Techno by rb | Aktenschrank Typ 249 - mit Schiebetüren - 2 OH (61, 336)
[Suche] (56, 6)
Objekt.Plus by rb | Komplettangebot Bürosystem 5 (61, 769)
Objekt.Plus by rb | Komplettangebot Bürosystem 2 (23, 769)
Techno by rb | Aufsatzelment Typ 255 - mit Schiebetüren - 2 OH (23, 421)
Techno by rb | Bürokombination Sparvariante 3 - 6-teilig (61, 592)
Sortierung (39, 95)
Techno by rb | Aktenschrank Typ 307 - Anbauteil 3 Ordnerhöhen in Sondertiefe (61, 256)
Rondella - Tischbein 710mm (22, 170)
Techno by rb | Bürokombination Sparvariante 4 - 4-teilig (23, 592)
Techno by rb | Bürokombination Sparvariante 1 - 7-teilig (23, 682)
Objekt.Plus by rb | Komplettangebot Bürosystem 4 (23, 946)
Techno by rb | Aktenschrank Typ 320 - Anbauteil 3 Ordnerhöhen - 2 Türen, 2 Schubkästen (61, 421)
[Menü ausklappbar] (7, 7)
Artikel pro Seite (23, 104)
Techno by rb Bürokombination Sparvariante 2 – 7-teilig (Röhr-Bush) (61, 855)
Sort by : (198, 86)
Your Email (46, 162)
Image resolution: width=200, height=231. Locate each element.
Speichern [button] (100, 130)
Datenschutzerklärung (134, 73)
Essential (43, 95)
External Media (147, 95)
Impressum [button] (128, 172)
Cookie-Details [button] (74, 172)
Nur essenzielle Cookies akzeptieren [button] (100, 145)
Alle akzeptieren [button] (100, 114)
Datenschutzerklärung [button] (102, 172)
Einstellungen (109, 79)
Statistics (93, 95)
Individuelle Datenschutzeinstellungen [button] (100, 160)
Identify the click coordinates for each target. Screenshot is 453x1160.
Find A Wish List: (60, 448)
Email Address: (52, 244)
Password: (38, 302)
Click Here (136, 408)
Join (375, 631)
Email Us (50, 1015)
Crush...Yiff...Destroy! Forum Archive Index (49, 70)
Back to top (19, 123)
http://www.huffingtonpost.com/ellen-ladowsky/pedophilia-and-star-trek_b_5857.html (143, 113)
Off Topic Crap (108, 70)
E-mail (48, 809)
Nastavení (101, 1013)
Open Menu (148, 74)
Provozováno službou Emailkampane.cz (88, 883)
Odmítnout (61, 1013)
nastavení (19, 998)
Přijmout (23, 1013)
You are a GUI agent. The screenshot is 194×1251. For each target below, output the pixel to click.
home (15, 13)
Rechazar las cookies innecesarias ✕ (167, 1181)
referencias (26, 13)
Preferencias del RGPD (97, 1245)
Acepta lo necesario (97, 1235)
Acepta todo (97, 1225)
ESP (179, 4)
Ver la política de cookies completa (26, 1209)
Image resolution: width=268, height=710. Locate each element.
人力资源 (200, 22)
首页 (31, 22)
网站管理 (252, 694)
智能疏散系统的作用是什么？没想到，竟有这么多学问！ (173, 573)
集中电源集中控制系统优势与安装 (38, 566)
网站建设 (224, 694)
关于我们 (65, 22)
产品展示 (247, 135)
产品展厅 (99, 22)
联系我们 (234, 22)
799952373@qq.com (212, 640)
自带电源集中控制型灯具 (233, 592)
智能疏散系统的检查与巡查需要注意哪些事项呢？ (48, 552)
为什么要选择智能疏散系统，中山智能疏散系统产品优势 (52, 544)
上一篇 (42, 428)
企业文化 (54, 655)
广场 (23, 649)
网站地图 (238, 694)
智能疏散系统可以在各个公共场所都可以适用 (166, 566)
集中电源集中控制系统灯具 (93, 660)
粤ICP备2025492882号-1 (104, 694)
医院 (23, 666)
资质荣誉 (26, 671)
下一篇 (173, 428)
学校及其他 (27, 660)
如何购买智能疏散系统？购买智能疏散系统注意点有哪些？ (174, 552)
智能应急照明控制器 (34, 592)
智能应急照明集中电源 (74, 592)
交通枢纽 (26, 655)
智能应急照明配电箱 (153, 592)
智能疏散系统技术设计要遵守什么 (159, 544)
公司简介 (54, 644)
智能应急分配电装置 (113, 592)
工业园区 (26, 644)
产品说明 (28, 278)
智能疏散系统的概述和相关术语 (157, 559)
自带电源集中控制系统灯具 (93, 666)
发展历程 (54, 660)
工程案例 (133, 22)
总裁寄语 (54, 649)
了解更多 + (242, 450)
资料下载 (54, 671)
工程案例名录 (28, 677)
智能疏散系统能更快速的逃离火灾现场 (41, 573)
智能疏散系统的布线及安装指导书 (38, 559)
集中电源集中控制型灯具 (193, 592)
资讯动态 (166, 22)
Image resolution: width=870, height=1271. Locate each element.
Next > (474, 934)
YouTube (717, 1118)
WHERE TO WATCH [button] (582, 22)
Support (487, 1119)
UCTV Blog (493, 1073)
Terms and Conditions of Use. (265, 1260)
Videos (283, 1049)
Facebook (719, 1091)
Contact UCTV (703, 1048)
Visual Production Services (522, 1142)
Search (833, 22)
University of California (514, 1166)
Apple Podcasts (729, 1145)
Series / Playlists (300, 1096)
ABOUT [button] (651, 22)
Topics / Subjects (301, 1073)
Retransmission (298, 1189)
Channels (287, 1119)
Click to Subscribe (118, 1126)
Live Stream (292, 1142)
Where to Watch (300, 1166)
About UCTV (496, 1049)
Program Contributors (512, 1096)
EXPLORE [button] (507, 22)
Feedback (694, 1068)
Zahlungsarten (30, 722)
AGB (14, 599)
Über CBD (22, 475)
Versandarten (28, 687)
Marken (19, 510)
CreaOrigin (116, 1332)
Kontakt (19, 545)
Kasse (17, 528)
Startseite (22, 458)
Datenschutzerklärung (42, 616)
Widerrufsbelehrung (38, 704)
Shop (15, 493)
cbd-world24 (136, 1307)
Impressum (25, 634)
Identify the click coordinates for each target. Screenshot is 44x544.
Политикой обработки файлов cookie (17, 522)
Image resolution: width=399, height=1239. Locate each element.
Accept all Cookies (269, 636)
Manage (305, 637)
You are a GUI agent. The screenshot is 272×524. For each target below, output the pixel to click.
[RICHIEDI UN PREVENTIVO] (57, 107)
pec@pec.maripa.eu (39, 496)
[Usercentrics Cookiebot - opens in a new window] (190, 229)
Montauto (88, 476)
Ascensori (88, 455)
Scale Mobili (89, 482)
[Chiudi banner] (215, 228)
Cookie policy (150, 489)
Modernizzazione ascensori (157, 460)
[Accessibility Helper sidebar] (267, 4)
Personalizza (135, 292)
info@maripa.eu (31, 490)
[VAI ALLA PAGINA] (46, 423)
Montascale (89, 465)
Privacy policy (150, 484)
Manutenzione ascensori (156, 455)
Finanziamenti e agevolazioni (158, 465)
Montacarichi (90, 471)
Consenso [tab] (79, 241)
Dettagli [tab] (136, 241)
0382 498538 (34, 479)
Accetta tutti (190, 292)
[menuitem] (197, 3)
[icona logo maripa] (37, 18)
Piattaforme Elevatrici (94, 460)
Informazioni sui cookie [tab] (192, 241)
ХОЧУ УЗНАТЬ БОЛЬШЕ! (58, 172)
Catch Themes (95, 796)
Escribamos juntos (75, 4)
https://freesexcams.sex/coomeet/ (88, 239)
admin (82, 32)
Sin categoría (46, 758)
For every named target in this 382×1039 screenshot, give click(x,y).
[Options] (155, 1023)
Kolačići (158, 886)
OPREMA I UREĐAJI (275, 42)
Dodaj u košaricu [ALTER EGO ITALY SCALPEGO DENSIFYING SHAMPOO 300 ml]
-------------------------
Update the entries by putting "Sparversion" wherever "Sparvariante" appears, and leave everything else the same.

Techno by rb | Aktenschrank Typ 249 - mit Schiebetüren - 2 OH (61, 336)
[Suche] (56, 6)
Objekt.Plus by rb | Komplettangebot Bürosystem 5 (61, 769)
Objekt.Plus by rb | Komplettangebot Bürosystem 2 (23, 769)
Techno by rb | Aufsatzelment Typ 255 - mit Schiebetüren - 2 OH (23, 421)
Techno by rb | Bürokombination Sparversion 3 - 6-teilig (61, 592)
Sortierung (39, 95)
Techno by rb | Aktenschrank Typ 307 - Anbauteil 3 Ordnerhöhen in Sondertiefe (61, 256)
Rondella - Tischbein 710mm (22, 170)
Techno by rb | Bürokombination Sparversion 4 - 4-teilig (23, 592)
Techno by rb | Bürokombination Sparversion 1 - 7-teilig (23, 682)
Objekt.Plus by rb | Komplettangebot Bürosystem 4 (23, 946)
Techno by rb | Aktenschrank Typ 320 - Anbauteil 3 Ordnerhöhen - 2 Türen, 2 Schubkästen (61, 421)
[Menü ausklappbar] (7, 7)
Artikel pro Seite (23, 104)
Techno by rb Bürokombination Sparversion 2 – 7-teilig (Röhr-Bush) (61, 855)
Sort by : (198, 86)
Your Email (46, 162)
Image resolution: width=200, height=231. Locate each element.
Speichern [button] (100, 130)
Datenschutzerklärung (134, 73)
Essential (43, 95)
External Media (147, 95)
Impressum [button] (128, 172)
Cookie-Details [button] (74, 172)
Nur essenzielle Cookies akzeptieren [button] (100, 145)
Alle akzeptieren [button] (100, 114)
Datenschutzerklärung [button] (102, 172)
Einstellungen (109, 79)
Statistics (93, 95)
Individuelle Datenschutzeinstellungen [button] (100, 160)
Identify the click coordinates for each target. Screenshot is 453x1160.
Find A Wish List: (60, 448)
Email Address: (52, 244)
Password: (38, 302)
Click Here (136, 408)
Join (375, 631)
Email Us (50, 1015)
Crush...Yiff...Destroy! Forum Archive Index (49, 70)
Back to top (19, 123)
http://www.huffingtonpost.com/ellen-ladowsky/pedophilia-and-star-trek_b_5857.html (143, 113)
Off Topic Crap (108, 70)
E-mail (48, 809)
Nastavení (101, 1013)
Open Menu (148, 74)
Provozováno službou Emailkampane.cz (88, 883)
Odmítnout (61, 1013)
nastavení (19, 998)
Přijmout (23, 1013)
You are a GUI agent. The screenshot is 194×1251. For each target below, output the pixel to click.
home (15, 13)
Rechazar las cookies innecesarias ✕ (167, 1181)
referencias (26, 13)
Preferencias del RGPD (97, 1245)
Acepta lo necesario (97, 1235)
Acepta todo (97, 1225)
ESP (179, 4)
Ver la política de cookies completa (26, 1209)
Image resolution: width=268, height=710. Locate each element.
人力资源 (200, 22)
首页 (31, 22)
网站管理 (252, 694)
智能疏散系统的作用是什么？没想到，竟有这么多学问！ (173, 573)
集中电源集中控制系统优势与安装 (38, 566)
网站建设 (224, 694)
关于我们 (65, 22)
产品展示 (247, 135)
产品展厅 (99, 22)
联系我们 (234, 22)
799952373@qq.com (212, 640)
自带电源集中控制型灯具 (233, 592)
智能疏散系统的检查与巡查需要注意哪些事项呢？ (48, 552)
为什么要选择智能疏散系统，中山智能疏散系统产品优势 (52, 544)
上一篇 (42, 428)
企业文化 (54, 655)
广场 (23, 649)
网站地图 (238, 694)
智能疏散系统可以在各个公共场所都可以适用 (166, 566)
集中电源集中控制系统灯具 (93, 660)
粤ICP备2025492882号-1 (104, 694)
医院 (23, 666)
资质荣誉 (26, 671)
下一篇 (173, 428)
学校及其他 (27, 660)
如何购买智能疏散系统？购买智能疏散系统注意点有哪些？ (174, 552)
智能应急照明控制器 (34, 592)
智能应急照明集中电源 (74, 592)
交通枢纽 (26, 655)
智能应急照明配电箱 (153, 592)
智能疏散系统技术设计要遵守什么 (159, 544)
公司简介 (54, 644)
智能应急分配电装置 (113, 592)
工业园区 (26, 644)
产品说明 (28, 278)
智能疏散系统的概述和相关术语 (157, 559)
自带电源集中控制系统灯具 (93, 666)
发展历程 (54, 660)
工程案例 (133, 22)
总裁寄语 (54, 649)
了解更多 + (242, 450)
资料下载 (54, 671)
工程案例名录 (28, 677)
智能疏散系统能更快速的逃离火灾现场 (41, 573)
智能疏散系统的布线及安装指导书 (38, 559)
集中电源集中控制型灯具 (193, 592)
资讯动态 (166, 22)
Image resolution: width=870, height=1271. Locate each element.
Next > (474, 934)
YouTube (717, 1118)
WHERE TO WATCH [button] (582, 22)
Support (487, 1119)
UCTV Blog (493, 1073)
Terms and Conditions of Use. (265, 1260)
Videos (283, 1049)
Facebook (719, 1091)
Contact UCTV (703, 1048)
Visual Production Services (522, 1142)
Search (833, 22)
University of California (514, 1166)
Apple Podcasts (729, 1145)
Series / Playlists (300, 1096)
ABOUT [button] (651, 22)
Topics / Subjects (301, 1073)
Retransmission (298, 1189)
Channels (287, 1119)
Click to Subscribe (118, 1126)
Live Stream (292, 1142)
Where to Watch (300, 1166)
About UCTV (496, 1049)
Program Contributors (512, 1096)
EXPLORE [button] (507, 22)
Feedback (694, 1068)
Zahlungsarten (30, 722)
AGB (14, 599)
Über CBD (22, 475)
Versandarten (28, 687)
Marken (19, 510)
CreaOrigin (116, 1332)
Kontakt (19, 545)
Kasse (17, 528)
Startseite (22, 458)
Datenschutzerklärung (42, 616)
Widerrufsbelehrung (38, 704)
Shop (15, 493)
cbd-world24 (136, 1307)
Impressum (25, 634)
Identify the click coordinates for each target. Screenshot is 44x544.
Политикой обработки файлов cookie (17, 522)
Image resolution: width=399, height=1239. Locate each element.
Accept all Cookies (269, 636)
Manage (305, 637)
You are a GUI agent. The screenshot is 272×524. For each target below, output the pixel to click.
[RICHIEDI UN PREVENTIVO] (57, 107)
pec@pec.maripa.eu (39, 496)
[Usercentrics Cookiebot - opens in a new window] (190, 229)
Montauto (88, 476)
Ascensori (88, 455)
Scale Mobili (89, 482)
[Chiudi banner] (215, 228)
Cookie policy (150, 489)
Modernizzazione ascensori (157, 460)
[Accessibility Helper sidebar] (267, 4)
Personalizza (135, 292)
info@maripa.eu (31, 490)
[VAI ALLA PAGINA] (46, 423)
Montascale (89, 465)
Privacy policy (150, 484)
Manutenzione ascensori (156, 455)
Finanziamenti e agevolazioni (158, 465)
Montacarichi (90, 471)
Consenso [tab] (79, 241)
Dettagli [tab] (136, 241)
0382 498538 (34, 479)
Accetta tutti (190, 292)
[menuitem] (197, 3)
[icona logo maripa] (37, 18)
Piattaforme Elevatrici (94, 460)
Informazioni sui cookie [tab] (192, 241)
ХОЧУ УЗНАТЬ БОЛЬШЕ! (58, 172)
Catch Themes (95, 796)
Escribamos juntos (75, 4)
https://freesexcams.sex/coomeet/ (88, 239)
admin (82, 32)
Sin categoría (46, 758)
For every named target in this 382×1039 screenshot, give click(x,y).
[Options] (155, 1023)
Kolačići (158, 886)
OPREMA I UREĐAJI (275, 42)
Dodaj u košaricu [ALTER EGO ITALY SCALPEGO DENSIFYING SHAMPOO 300 ml]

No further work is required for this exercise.